Des critiques rejetées catégoriquement par l'Association des Magistrats du Maroc, qui a alerté contre toute ingérence qui porterait atteinte à l'indépendance de la Justice ou influencerait les décisions de ses magistrats qui ne sont tenus que par l'application correcte et équitable de la loi. Sans concessions, les magistrats ont appelé la DGAPR à saisir le Chef du gouvernement pour qu'il leur fournisse les moyens humains et matériels afin de régler cette problématique, plutôt que de s'attaquer à la Justice. Par ailleurs, si l'administration pénitentiaire a pris l'opinion publique à témoin concernant le surpeuplement des prisons, les magistrats ont souligné que c'est cette même opinion publique qui appelle la Justice depuis des années à être intransigeante avec les criminels.

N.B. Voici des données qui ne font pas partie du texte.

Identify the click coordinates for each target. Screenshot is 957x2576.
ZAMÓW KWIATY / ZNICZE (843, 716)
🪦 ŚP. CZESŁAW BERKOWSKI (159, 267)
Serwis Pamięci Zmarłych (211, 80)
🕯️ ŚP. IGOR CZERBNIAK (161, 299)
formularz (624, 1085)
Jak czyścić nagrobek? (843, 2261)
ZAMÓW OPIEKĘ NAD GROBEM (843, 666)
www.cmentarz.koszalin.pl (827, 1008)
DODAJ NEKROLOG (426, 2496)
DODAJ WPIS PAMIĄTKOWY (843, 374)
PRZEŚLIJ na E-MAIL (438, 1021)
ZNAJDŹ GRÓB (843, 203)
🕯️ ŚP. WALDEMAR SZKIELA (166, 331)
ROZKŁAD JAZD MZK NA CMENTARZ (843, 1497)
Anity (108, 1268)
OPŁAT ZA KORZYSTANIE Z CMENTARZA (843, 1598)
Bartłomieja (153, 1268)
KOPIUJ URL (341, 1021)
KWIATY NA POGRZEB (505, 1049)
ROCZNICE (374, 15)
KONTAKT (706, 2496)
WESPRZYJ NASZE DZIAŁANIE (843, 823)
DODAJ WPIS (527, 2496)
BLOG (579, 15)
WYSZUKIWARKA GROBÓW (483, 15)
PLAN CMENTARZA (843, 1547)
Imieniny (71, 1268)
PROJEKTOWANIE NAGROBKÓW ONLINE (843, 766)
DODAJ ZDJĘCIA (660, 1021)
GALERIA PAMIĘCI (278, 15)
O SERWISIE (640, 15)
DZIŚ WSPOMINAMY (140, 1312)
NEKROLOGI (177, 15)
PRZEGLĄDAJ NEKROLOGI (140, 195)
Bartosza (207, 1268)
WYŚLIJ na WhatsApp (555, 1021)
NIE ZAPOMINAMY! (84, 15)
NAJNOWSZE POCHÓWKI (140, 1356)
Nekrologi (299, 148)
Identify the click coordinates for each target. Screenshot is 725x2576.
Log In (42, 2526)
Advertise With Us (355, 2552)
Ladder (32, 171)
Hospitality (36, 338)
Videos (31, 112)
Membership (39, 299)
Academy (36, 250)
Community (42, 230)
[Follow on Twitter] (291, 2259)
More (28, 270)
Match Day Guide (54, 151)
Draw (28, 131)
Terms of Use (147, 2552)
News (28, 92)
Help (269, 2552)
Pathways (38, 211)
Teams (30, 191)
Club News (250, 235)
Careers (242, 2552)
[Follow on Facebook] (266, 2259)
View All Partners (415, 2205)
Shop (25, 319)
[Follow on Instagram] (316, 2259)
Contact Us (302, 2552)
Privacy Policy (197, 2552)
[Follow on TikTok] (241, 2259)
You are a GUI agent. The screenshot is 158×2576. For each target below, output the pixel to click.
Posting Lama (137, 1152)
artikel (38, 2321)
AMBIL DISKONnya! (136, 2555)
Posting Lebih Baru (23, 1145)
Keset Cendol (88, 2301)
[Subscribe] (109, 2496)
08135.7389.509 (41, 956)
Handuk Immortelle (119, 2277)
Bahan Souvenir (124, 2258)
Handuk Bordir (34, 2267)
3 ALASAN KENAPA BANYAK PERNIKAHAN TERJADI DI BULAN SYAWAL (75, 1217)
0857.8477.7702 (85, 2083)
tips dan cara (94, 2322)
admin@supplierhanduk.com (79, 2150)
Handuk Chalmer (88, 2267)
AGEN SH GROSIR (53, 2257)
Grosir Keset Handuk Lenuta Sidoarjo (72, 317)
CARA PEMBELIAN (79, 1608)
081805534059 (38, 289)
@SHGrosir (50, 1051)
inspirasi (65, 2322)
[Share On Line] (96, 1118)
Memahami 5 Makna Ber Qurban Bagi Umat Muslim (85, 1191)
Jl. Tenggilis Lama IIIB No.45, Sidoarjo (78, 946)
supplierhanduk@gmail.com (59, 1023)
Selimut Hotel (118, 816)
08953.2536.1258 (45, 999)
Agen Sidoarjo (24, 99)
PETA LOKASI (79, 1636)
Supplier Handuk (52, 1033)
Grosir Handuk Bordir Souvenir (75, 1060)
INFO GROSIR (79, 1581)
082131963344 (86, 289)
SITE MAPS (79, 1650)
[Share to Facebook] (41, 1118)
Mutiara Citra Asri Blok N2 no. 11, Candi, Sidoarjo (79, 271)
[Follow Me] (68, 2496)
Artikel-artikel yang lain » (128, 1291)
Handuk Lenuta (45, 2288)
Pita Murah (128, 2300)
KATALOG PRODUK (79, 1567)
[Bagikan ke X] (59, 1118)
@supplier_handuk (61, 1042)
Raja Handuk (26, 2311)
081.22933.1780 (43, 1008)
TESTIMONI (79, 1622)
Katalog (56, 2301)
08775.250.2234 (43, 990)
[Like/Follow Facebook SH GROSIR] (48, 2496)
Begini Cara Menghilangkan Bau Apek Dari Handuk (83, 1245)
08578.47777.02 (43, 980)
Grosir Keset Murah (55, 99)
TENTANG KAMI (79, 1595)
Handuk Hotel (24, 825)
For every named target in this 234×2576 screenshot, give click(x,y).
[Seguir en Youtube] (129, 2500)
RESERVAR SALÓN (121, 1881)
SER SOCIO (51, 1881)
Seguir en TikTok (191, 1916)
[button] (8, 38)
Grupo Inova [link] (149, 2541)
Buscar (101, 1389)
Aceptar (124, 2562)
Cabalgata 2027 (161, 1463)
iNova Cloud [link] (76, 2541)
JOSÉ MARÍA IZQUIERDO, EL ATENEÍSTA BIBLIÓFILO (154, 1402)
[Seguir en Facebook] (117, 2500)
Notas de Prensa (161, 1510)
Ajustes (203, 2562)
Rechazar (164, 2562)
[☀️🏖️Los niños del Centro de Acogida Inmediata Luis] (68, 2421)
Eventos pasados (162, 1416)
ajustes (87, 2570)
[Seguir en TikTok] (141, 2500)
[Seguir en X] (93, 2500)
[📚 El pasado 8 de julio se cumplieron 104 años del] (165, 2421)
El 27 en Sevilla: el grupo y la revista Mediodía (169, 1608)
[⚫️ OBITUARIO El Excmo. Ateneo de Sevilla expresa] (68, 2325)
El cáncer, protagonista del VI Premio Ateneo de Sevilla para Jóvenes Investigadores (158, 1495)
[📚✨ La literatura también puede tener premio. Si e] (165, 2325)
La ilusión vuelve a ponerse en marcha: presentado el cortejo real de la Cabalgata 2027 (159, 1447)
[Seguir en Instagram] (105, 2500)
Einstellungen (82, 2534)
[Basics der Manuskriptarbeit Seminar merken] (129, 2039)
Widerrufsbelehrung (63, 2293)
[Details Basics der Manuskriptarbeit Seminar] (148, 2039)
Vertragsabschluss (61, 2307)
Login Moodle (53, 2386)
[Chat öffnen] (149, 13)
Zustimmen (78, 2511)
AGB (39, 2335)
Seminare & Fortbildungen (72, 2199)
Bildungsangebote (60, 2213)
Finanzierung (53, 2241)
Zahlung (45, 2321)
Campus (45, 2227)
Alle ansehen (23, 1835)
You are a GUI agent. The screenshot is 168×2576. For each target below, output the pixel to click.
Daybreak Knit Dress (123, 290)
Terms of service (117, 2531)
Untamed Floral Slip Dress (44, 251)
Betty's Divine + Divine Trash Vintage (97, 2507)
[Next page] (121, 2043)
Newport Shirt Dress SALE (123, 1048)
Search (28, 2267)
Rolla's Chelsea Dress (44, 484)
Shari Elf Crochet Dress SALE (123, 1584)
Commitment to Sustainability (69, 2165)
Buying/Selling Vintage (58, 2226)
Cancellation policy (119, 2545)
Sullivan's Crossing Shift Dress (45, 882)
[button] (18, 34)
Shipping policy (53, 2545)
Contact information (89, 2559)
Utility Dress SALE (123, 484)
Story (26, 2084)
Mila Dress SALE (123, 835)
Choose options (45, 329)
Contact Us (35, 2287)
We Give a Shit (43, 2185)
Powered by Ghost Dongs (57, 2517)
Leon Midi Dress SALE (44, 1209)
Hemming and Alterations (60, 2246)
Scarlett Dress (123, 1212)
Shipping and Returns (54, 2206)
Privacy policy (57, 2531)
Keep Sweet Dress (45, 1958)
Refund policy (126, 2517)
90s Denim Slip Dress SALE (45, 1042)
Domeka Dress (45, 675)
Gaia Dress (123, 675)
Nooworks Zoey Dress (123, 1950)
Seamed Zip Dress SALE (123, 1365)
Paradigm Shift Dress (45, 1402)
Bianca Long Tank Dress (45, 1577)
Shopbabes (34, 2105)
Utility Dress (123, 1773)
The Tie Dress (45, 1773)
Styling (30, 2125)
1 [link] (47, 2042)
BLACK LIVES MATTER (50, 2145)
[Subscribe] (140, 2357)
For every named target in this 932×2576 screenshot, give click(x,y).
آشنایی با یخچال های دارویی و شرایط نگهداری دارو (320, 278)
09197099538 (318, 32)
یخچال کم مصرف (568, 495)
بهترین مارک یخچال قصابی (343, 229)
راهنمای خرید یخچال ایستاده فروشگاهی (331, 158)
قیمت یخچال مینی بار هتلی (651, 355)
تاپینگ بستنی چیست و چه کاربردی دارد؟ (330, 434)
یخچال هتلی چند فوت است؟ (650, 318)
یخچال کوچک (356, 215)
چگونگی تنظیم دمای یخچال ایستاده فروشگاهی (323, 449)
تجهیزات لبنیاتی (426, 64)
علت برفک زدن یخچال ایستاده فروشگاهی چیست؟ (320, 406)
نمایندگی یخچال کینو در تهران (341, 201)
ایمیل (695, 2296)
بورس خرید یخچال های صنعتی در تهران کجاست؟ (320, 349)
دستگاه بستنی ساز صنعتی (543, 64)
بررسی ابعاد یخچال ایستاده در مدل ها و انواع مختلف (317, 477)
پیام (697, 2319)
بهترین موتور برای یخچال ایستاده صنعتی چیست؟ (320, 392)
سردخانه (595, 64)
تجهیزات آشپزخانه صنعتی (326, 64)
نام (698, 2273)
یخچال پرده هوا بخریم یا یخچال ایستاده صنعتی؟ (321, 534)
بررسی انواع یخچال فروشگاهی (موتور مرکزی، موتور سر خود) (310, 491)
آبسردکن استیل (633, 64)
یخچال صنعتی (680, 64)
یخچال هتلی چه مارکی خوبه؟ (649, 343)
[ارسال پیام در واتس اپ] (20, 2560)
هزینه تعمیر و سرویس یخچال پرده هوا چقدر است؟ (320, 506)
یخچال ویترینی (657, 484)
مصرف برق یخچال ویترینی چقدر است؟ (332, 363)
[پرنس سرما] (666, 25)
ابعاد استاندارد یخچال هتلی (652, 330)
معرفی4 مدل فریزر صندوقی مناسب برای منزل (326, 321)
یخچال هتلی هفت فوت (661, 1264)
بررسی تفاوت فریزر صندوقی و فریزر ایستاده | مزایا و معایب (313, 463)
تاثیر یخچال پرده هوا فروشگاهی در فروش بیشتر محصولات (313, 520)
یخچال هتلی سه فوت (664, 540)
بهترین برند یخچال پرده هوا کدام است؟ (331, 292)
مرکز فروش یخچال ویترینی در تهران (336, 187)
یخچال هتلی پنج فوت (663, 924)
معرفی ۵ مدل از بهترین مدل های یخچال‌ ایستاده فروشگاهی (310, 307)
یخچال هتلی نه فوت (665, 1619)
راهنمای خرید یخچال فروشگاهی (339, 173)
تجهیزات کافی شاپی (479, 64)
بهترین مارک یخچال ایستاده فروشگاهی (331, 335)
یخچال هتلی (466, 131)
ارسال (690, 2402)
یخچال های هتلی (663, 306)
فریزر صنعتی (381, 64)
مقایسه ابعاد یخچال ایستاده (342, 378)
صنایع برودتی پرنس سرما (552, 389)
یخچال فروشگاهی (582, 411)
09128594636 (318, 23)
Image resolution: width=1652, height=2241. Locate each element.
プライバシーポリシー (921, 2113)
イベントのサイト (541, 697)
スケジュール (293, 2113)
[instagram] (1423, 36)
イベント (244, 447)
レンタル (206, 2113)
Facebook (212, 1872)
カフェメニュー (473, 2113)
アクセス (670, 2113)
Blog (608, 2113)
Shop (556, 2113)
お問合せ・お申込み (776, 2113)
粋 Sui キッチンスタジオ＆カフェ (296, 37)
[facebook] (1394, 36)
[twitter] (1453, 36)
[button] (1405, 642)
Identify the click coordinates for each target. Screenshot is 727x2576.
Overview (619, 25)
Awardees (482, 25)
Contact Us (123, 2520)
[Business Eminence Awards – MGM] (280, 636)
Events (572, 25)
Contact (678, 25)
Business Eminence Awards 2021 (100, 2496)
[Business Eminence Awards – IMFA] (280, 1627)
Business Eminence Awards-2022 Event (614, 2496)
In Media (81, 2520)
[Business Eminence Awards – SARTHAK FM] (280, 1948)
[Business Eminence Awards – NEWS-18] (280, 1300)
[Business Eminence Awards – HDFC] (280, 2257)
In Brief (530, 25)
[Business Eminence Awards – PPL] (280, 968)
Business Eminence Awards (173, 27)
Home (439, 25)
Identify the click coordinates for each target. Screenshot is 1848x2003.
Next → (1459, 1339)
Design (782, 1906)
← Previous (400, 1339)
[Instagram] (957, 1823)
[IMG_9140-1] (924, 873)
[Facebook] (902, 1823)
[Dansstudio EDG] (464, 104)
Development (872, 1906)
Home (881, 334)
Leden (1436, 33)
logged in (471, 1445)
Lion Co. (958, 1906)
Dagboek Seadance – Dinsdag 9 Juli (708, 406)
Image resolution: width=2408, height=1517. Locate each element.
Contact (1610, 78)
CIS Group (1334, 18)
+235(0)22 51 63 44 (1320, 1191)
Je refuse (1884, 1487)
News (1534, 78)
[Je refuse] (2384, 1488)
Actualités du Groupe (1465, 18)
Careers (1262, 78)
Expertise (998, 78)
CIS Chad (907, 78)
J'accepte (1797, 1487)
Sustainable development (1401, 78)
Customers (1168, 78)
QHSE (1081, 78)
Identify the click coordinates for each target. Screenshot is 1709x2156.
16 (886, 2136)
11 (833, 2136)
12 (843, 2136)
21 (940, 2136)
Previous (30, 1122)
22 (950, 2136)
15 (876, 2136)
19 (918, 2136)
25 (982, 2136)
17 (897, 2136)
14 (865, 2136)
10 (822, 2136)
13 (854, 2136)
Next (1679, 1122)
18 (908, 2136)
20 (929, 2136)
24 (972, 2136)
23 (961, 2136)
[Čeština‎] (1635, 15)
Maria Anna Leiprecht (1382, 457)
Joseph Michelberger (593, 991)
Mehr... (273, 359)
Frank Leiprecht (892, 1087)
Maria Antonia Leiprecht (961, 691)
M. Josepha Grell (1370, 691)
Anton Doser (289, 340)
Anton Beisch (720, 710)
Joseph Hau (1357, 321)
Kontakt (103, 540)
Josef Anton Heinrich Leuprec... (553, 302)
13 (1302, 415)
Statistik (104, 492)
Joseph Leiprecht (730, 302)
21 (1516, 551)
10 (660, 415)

La loi est là... place à la pratique !
Ceci dit, et loin des prises de bec, l'application des peines alternatives est aujourd'hui de mise, non seulement suite à l'encombrement des prisons, mais également et surtout parce que les prisons sont devenues une fabrique à délinquants. Ceci est dû aux contacts et aux interactions entre criminels – qui sont tous mis sur un même pied d'égalité peu importe la nature de leurs crimes – qui peuvent renforcer les attitudes et les comportements déviants. C'est ainsi que l'Exécutif a adopté, après des années d'attente, la loi relative aux peines alternatives. Celle-ci constitue la colonne vertébrale de la réforme du Code pénal et semble faire l'unanimité au Maroc, puisque l'introduction des peines alternatives à la réclusion est vue comme un remède contre le recours excessif à la détention préventive, que les avocats considèrent aujourd'hui comme un « réflexe » du corps judiciaire.
Plusieurs rapports, notamment ceux du Ministère public et de la DGAPR, confirment les liens incontestables entre la détention préventive et la surpopulation carcérale. Selon les derniers chiffres officiels, près de 42% des détenus sont emprisonnés de façon préventive, soit en attente de leur procès ou de la fin de l'instruction judiciaire.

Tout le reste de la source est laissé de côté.